Dr Kaseba was keen to see to it that every woman in Zambia had access to affordable and quality health care provision in as far as cervical cancer treatment was concerned.
“I wish to assure my fellow women in Zambia that they can count on my voice in the fight against this deadly disease and I will use every opportunity to advocate enhanced screening and treatment of cancers that afflict our people. For the men, they don’t need to feel neglected. The father of the nation President Michael Sata challenged the medical fraternity to put in place screening for prostate cancer.
“I am proud standing here to tell you that the cancer disease hospital has started screening and training medical professionals in prostate cancer control,” she said.

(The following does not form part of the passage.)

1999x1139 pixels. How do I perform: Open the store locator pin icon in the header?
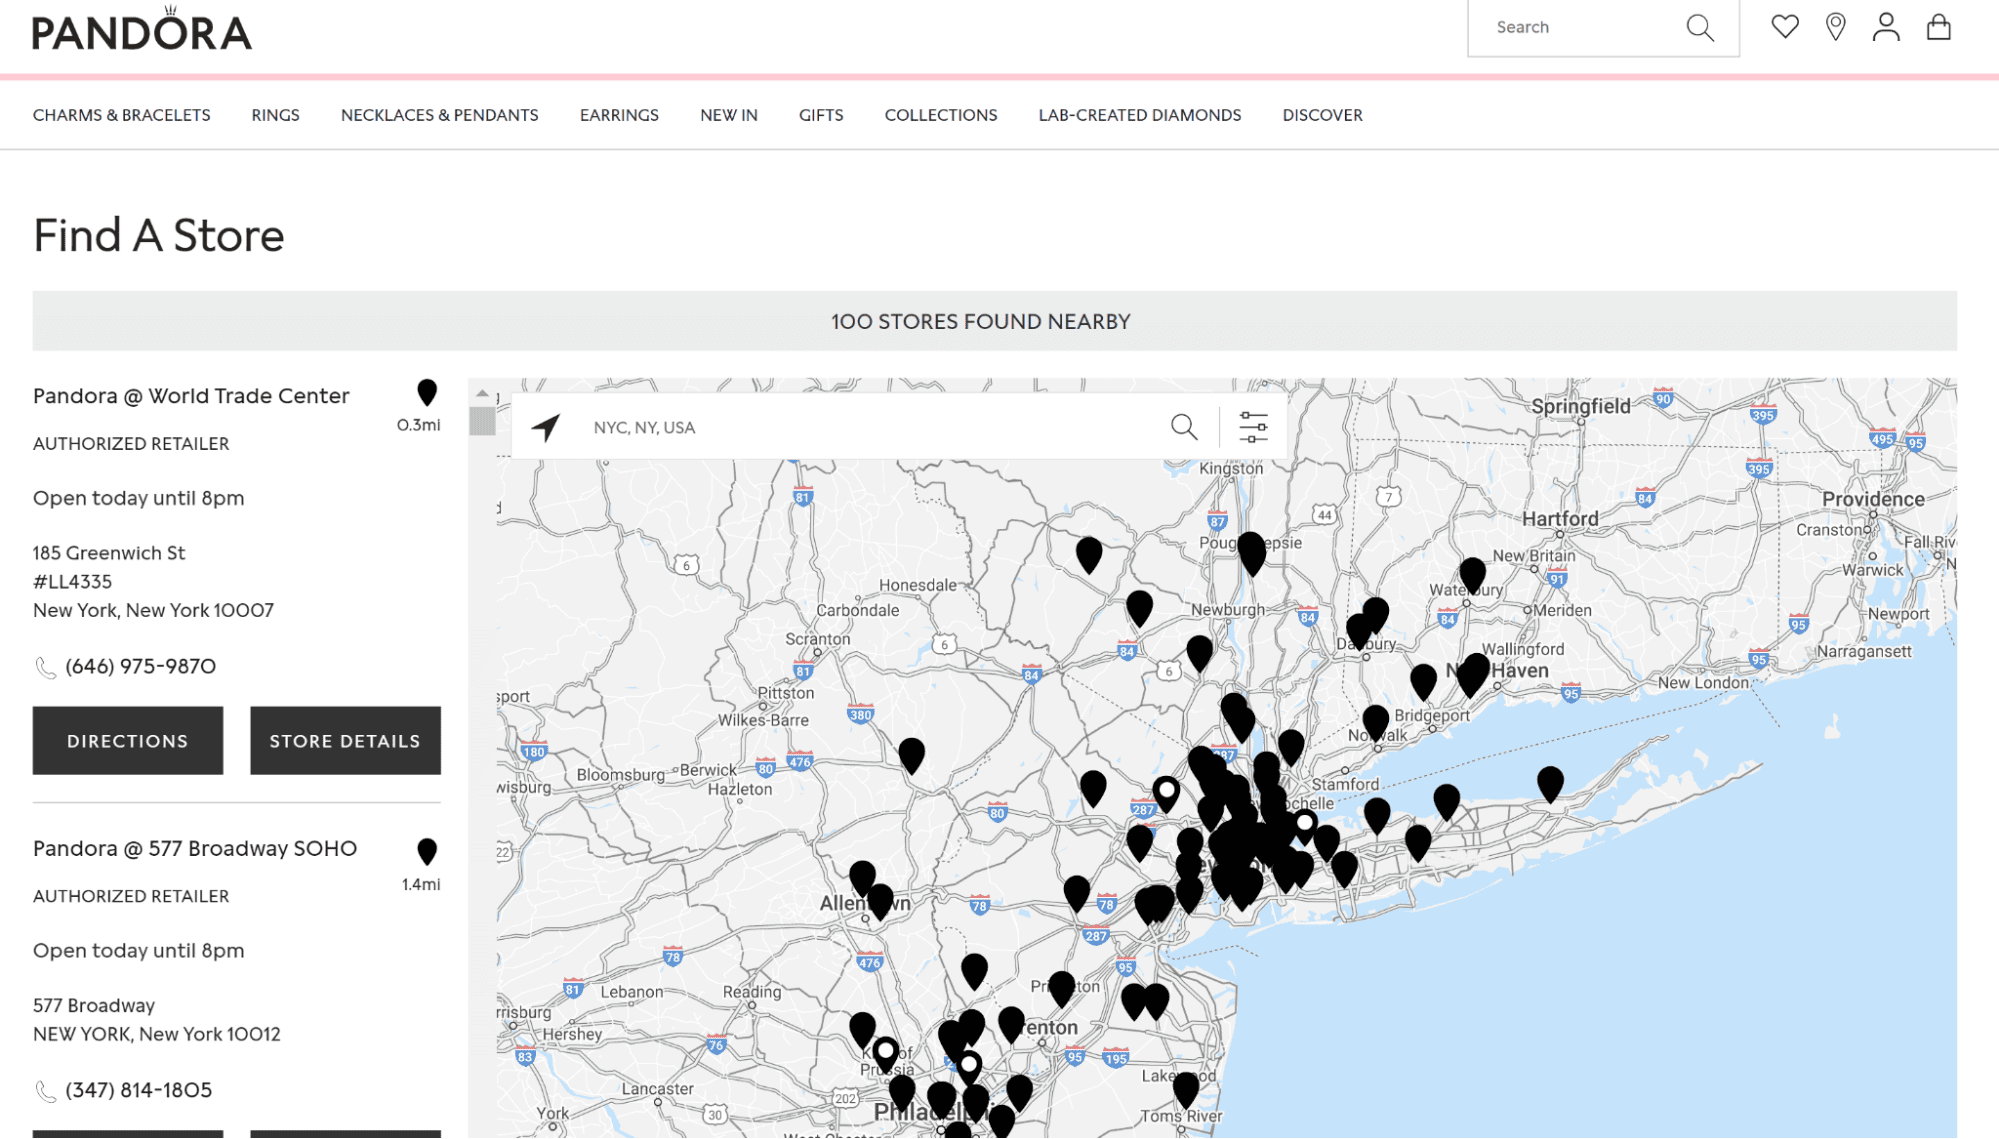pos(1835,27)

Dr Kaseba said despite the shortage of staff, Zambia was blessed with a lot of health professionals such as doctors, nurses and paramedics who were dedicated and willing to take up the challenge of combating cancers and other diseases.
Southern Province has three cancer screening centres at Monze Mission Hospital, Livingstone General Hospital and Mosi-oa-tunya Clinic.

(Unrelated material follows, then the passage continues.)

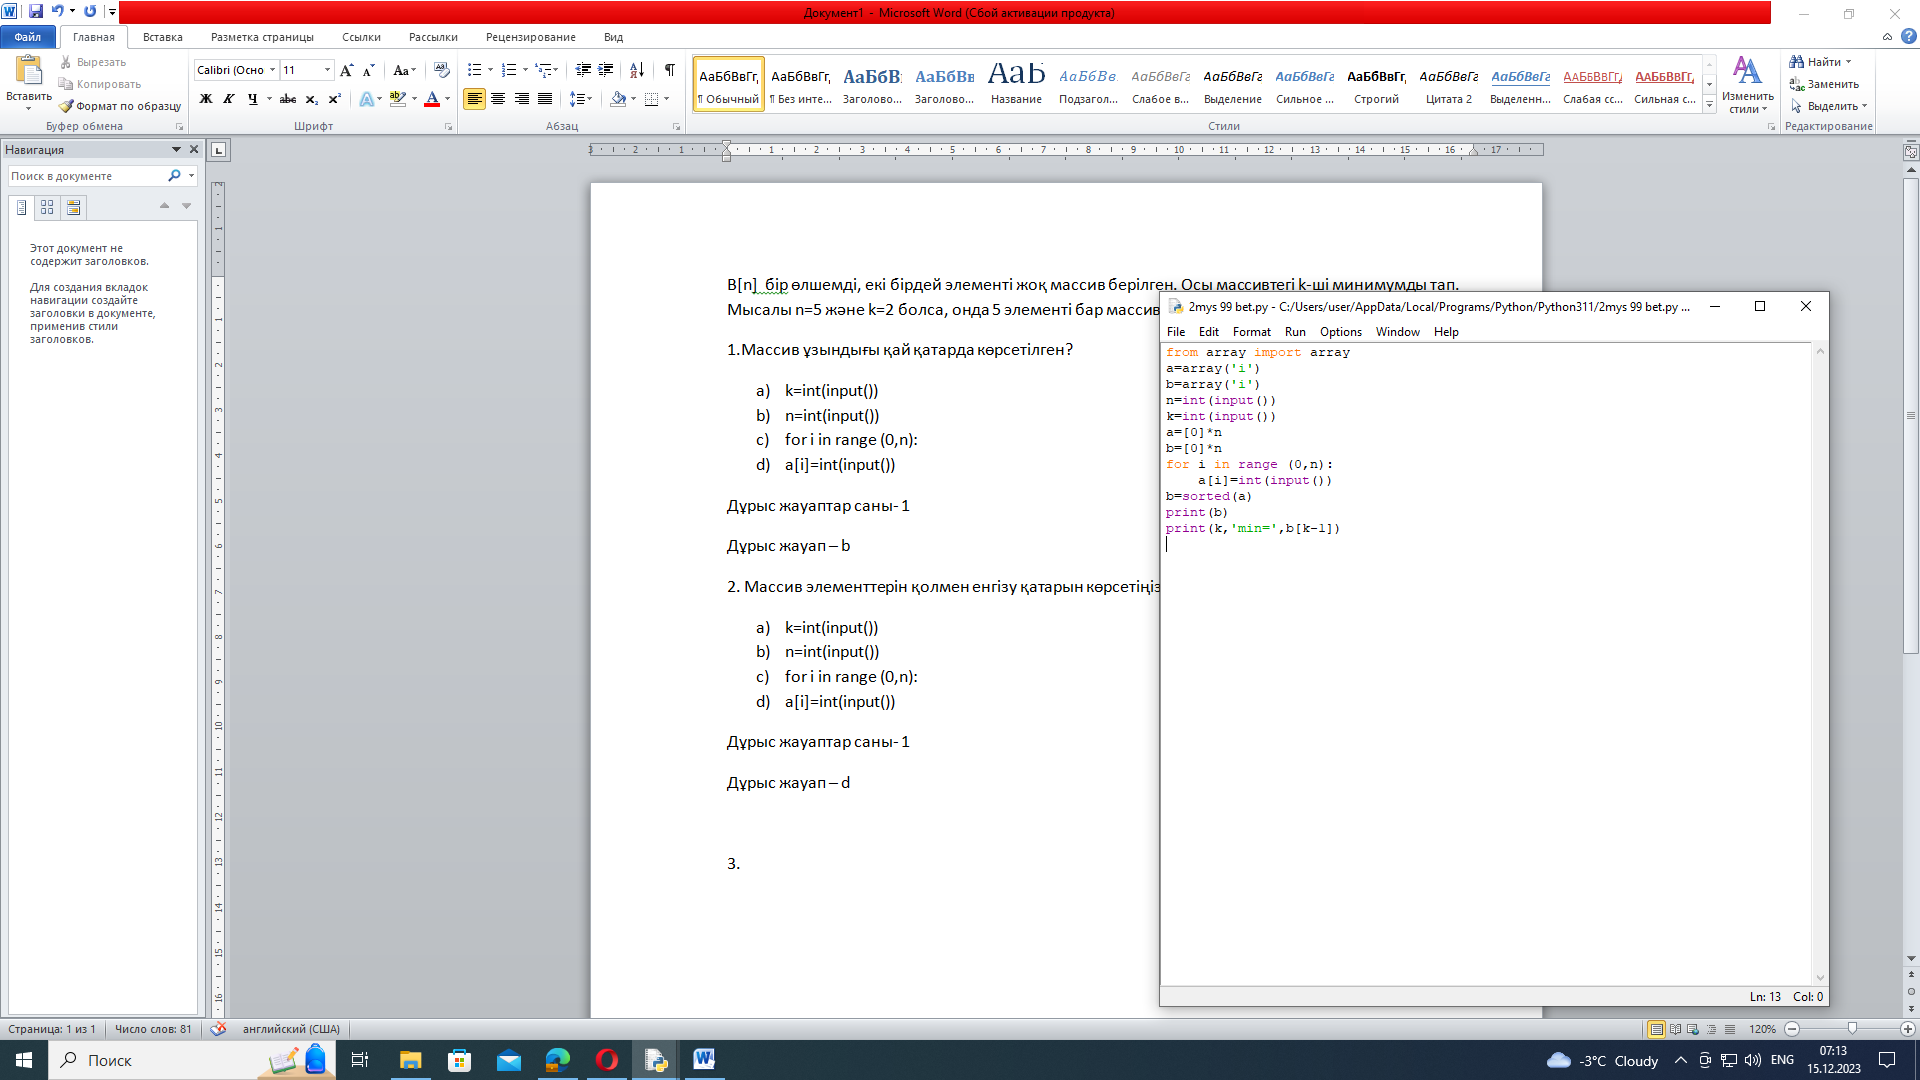
Task: Toggle bold formatting (Ж)
Action: (x=206, y=99)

Since cervical cancer clinics were opened at Livingstone General Hospital and Mosi-oa-tunya Clinic in the tourist capital recently, 844 individuals have been screened out of which eight per cent of them have been treated.
Speaking at the same Keep Livingstone Clean and Healthy campaign launch, Dr Kasonde said a healthy nation was a wealthy national.
Dr Kasonde said his ministry would ensure a malaria-free Livingstone so that visitors enjoyed their stay in the city.
“People are demanding for a higher status of Livingstone General Hospital by making it a central hospital and we will respond to that,” he said.
Dr Katema praised Dr Kaseba for promoting good health among women across the country.
“Wherever Dr Kaseba goes in various parts of the country, the demand for good heath goes up and we wish to commend her for promoting good health,” he said.
Mr Munkombwe said Livingstone had changed for better following the massive infrastructure developments which were being rolled out in the city by the Patriotic Front (PF) Government.
He said even political detractors were admiring the various projects being implemented in the tourist capital.
A Livingstone resident Angela Mwanza thanked the Government and other partners for the cervical cancer prevention programme in Zambia.
Ms Mwanza, who has already undergone cancer screening at Livingstone General Hospital, said she was happy that she had protected herself from cancer.
She asked Dr Kaseba to consider extending cancer screening centres to remotest parts of the country through mobile outreach and setting up new centres.
“If a mother is unwell, the whole society suffers. As women, let us also encourage men to go for male circumcision for us to have a healthy nation.
So if you thought good health is expensive, try ignorance. Let us beat this ignorance by going out into the community and sensitise our women,” she said.
Livingstone residents and others in surrounding places should, therefore, take advantage of this great opportunity to go for free health check-ups to enable them know their status as prevention is better than cure.
All residents should also join hands in promoting cleanliness in their homes and work premises to promote a clean and healthy environment ahead of the UNWTO General Assembly.